19 octobre 2009

La « quantité de mouvement » propre à chaque marchandise

Disponible sur le blog de Paul Jorion


Monsieur Jorion,

Aussi nécessaire soit-elle, votre argumentation présentée dans l’article du MAUSS ne suffira pas à convaincre le plus grand nombre. Dans les faits, il y a une corrélation entre les quantités et les prix, mais elle est structurelle. Sur un territoire donné, on observe en effet une hiérarchie des prix, peu ou prou décalquée sur une hiérarchie d’abondance des choses. Pour faire court, disons que l’on trouve, à leurs extrémités, la baguette de pain à 1 euro 50, et la berline de luxe à 200.000 euros. Cela autorise à penser que plus une chose est abondante, plus bas en est le prix, et réciproquement bien sûr. Cette hiérarchie vient du fait que le prix d’une chose est essentiellement formé de son coût de production, et que seule la marge bénéficiaire du vendeur est négociable dans l’échange.

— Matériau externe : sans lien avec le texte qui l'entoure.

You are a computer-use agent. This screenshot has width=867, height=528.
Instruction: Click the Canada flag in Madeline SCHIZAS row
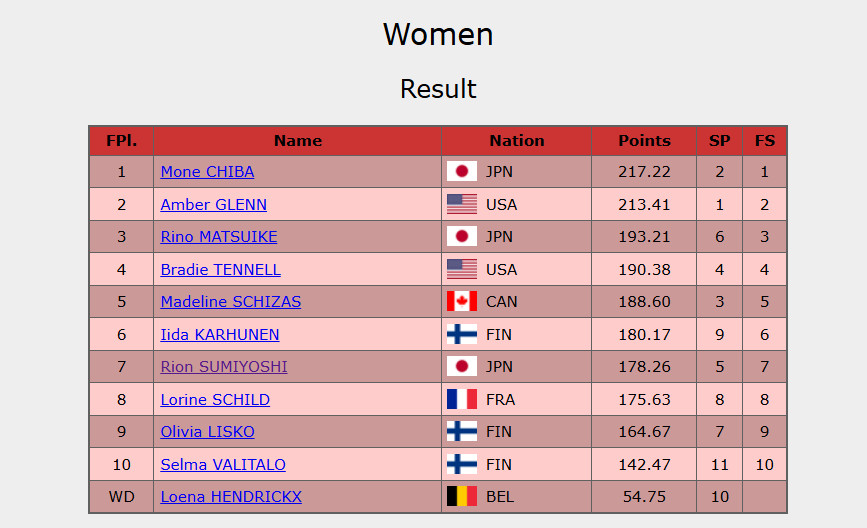[461, 302]
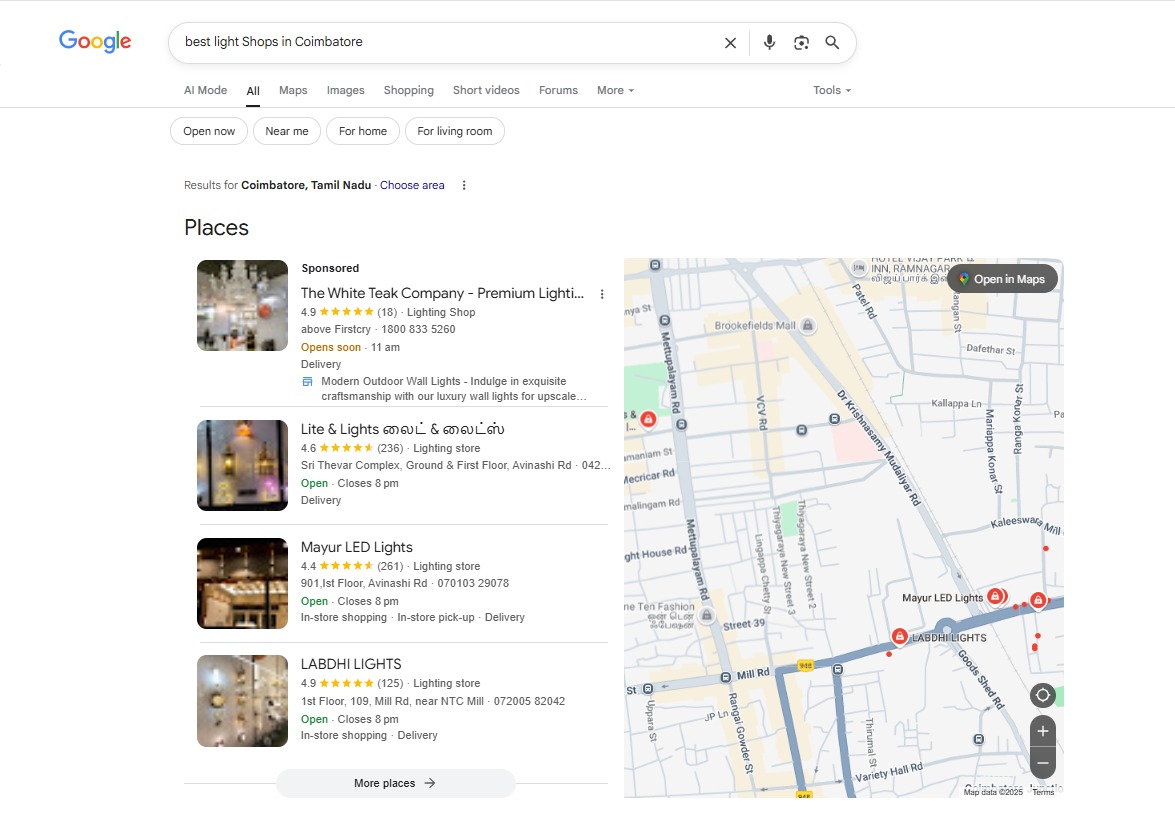
Task: Open Mayur LED Lights thumbnail photo
Action: pos(242,583)
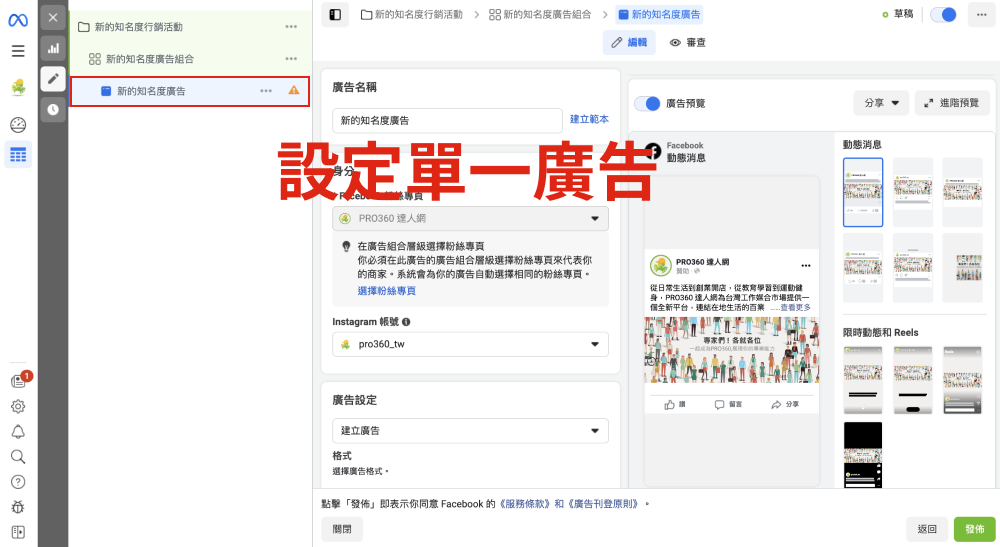The width and height of the screenshot is (1000, 547).
Task: Switch to the 編輯 tab
Action: pyautogui.click(x=630, y=43)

Cette fichue loi a une part de vérité qu’il convient de reconnaître pour mieux la démolir en tant que loi générale de formation des prix. (J’avais d’abord écrit « fond de vérité », mais c’est dans le fond qu’elle est archi-fausse !) L’on sait par exemple qu’un gros distributeur peut constituer des stocks pour organiser la pénurie et ainsi faire augmenter les prix. Il provoque une distorsion par rapport à ce qui semble être un point d’équilibre, mais celui-ci n’existe qu’entre des flux, pas entre des volumes. On se rappelle aussi, qu’à une certaine époque, l’Europe produisait plus de beurre qu’elle n’en pouvait consommer, ce qui l’obligeait à le stocker faute de pouvoir le vendre presque gratuitement.

Cela conduit du reste à imaginer une sorte d’équivalence économique de la conservation de la quantité de mouvement. En effet, puisqu’il est trivial et conforme au sens commun d’admettre que, pour vendre plus en volume il faut baisser les prix, et que les augmenter provoque une baisse des ventes, on voit que le produit volume*prix est « conservé », comme si le prix était une « vitesse de vente » : ce qui ne coûte pas cher se vend plus vite que ce qui est onéreux. (D’ailleurs, quand un produit « se vend bien », – et sous-entendu à bon prix -, ne dit-on pas qu’il se vend « comme des petits pains », c’est-à-dire vite et pas cher ?) Et ce serait la « quantité de mouvement » propre à chaque marchandise qui la placerait à un certain niveau dans les hiérarchies d’abondance et de prix dont je parlais plus haut. Ce schéma suggère que la « quantité de mouvement » de l’ensemble pourrait augmenter comme le PIB, et que sa structure se déforme au fil du temps sous les effets conjugués du progrès technique, de la productivité, des habitudes de consommation…

Mais la profonde stupidité de cette loi est ailleurs : elle tient dans sa prétention à passer pour une loi de la nature, ce qui lui fait dire que « l’offre » et « la demande » sont des grandeurs « agissantes » comme le sont la masse, le champ de gravitation, le courant électrique… Pour qui admire sincèrement l’œuvre scientifique, (en tant qu’œuvre de l’esprit), c’est une hérésie scandaleuse, absolument intolérable. Cette loi, qui attribue aux marchés une « efficience » quantitative indépendante de la volonté humaine, préparait le terrain aux théories libérales qui leur attribuent, de surcroît, une efficacité qualitative puisque les prix ainsi formés seraient « les meilleurs possibles ». Vous savez mieux que moi où cela nous a conduit.

Si l’on cherche une loi fondamentale de formation des prix, il faut mettre ceux-ci en rapport avec la durée de conservation des choses. Il est facile de voir que plus un bien est durable plus il est cher. Par exemple, si une belle maison coûte cher, ce n’est pas parce qu’elle est belle, mais parce que sa beauté incite à la conserver, de sorte que, restant belle, elle reste durable. Et les crises boursières surgissent non parce que l’offre serait subitement surabondante et la demande atone, mais parce que, subitement, les détenteurs de titres s’avisent que leur « valeur » n’est plus « durable », qu’elle risque de s’effondrer d’un jour à l’autre, de sorte qu’ils sont pressés de s’en débarrasser. Avant la crise, en période d’euphorie, ils croyaient avoir l’éternité devant eux, après ils n’ont plus une minute à perdre. On songe au Portrait de Dorian Gray…

Je tiens enfin à vous remercier chaleureusement de m’avoir répondu en postant un extrait de votre manuscrit. A travers les détails de votre description, on retrouve tous les éléments constitutifs de ce phénomène complexe que sont les échanges économique entre les êtres humains.